Brand of portable MIDI guitars

Jamstik™ is a brand of portable, app-connected (MIDI) guitars made by Zivix, a music technology company based in Minneapolis, MN. The original Jamstik and Jamstik+ guitars were designed in Minneapolis and manufactured by a contract manufacturer based in South Dakota, United States. In 2020 the full 24 fret Jamstik Studio MIDI Electric Guitar was released, with electronics made in the US and guitar built in China, in 2024 the Jamstik Standard and Deluxe the guitars are made in China as are the new Jamstik Core guitars in 2025. The Strandberg Jamstik Chameleon announced at NAMM 2026 is built by PT Cort in Indonesia, with the MIDI Electronics and design done in Minneapolis, MN,

== Media coverage & awards ==
One of the earliest public media demonstrations of the Jamstik was in January 2013 on the TechCrunch stage at the Consumer Electronic Show in Las Vegas.

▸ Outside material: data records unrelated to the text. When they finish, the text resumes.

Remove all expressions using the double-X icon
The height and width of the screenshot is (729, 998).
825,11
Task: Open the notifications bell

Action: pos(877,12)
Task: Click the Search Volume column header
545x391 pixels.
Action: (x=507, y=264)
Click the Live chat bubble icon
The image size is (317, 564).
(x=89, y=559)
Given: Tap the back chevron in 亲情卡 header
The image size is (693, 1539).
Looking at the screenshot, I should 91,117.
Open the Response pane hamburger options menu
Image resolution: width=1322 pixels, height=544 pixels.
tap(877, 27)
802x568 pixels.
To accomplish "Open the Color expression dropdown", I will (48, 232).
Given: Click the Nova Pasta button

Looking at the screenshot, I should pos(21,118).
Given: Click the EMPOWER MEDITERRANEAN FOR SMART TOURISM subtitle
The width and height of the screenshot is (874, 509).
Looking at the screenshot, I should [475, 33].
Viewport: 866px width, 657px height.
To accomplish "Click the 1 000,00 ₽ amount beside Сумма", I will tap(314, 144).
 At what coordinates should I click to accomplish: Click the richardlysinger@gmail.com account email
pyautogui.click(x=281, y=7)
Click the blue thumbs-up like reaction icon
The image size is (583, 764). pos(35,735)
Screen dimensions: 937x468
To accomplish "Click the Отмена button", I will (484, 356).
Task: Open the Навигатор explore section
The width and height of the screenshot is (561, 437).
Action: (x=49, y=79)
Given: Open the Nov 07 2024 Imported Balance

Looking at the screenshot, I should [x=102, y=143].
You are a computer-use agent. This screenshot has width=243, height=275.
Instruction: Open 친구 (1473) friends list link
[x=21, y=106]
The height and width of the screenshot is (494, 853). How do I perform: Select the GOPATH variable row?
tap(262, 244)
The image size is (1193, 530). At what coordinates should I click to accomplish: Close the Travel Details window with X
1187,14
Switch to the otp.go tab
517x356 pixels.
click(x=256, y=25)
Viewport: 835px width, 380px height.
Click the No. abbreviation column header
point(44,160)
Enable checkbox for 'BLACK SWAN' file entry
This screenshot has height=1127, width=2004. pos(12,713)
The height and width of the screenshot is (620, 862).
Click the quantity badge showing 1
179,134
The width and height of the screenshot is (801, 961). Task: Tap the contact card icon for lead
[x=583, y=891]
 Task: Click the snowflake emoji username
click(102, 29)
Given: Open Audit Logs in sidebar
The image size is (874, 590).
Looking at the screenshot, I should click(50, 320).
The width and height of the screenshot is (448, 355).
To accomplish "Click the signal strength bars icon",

Although it was not released until 2014, Jamstik was recognized by Popular Science as one of the most innovative inventions of 2013.

The original Jamstik received a "Best In Show" award from the North American Music Merchants (NAMM) trade show in 2014.

== Product variations ==
Jamstik (Original WiFi edition)

The original Jamstik was launched in 2014 on Indiegogo, raising over $175,000 from nearly 850 supporters. It connects to an iPad, iPhone, or Mac via WiFi and is primarily used through its compatible apps, Jamstik and JamTutor, although it is also compatible with other music apps like GarageBand, Animoog. The device features 6 strings, 5 frets, weighs 1 lb 9 oz, and includes infrared transmitters that sense the player's finger positions on the fretboard. This feature helps players determine if they are playing the correct notes. Jamstik comes with three free mobile apps, including JamTutor, an instructional app designed to teach the basics of guitar through arcade-like games and challenges.

Jamstik+ (Bluetooth version)

In 2015, Zivix raised over $813,000 on Kickstarter to fund the second generation of the Jamstik, known as the "Jamstik+". This model became the second most successful crowdfunding campaign from Minnesota. The Jamstik+ introduced several upgrades, including Bluetooth LE MIDI support (replacing WiFi), hammer-on/pull-off support, and the ability to connect multiple devices to the same iPad or laptop.

Jamstik 7

In May 2018, Zivix launched the third-generation "Jamstik 7" on Indiegogo. To celebrate the success of its crowdfunding campaign, Zivix announced that it would donate 2% of the total funds raised during the campaign to The NAMM Foundation's Bill Collings Memorial Fund, which supports education for students and guitar teachers. Additionally, Zivix committed to donating 1% of future retail sales from the new products as an ongoing contribution to support the Foundation.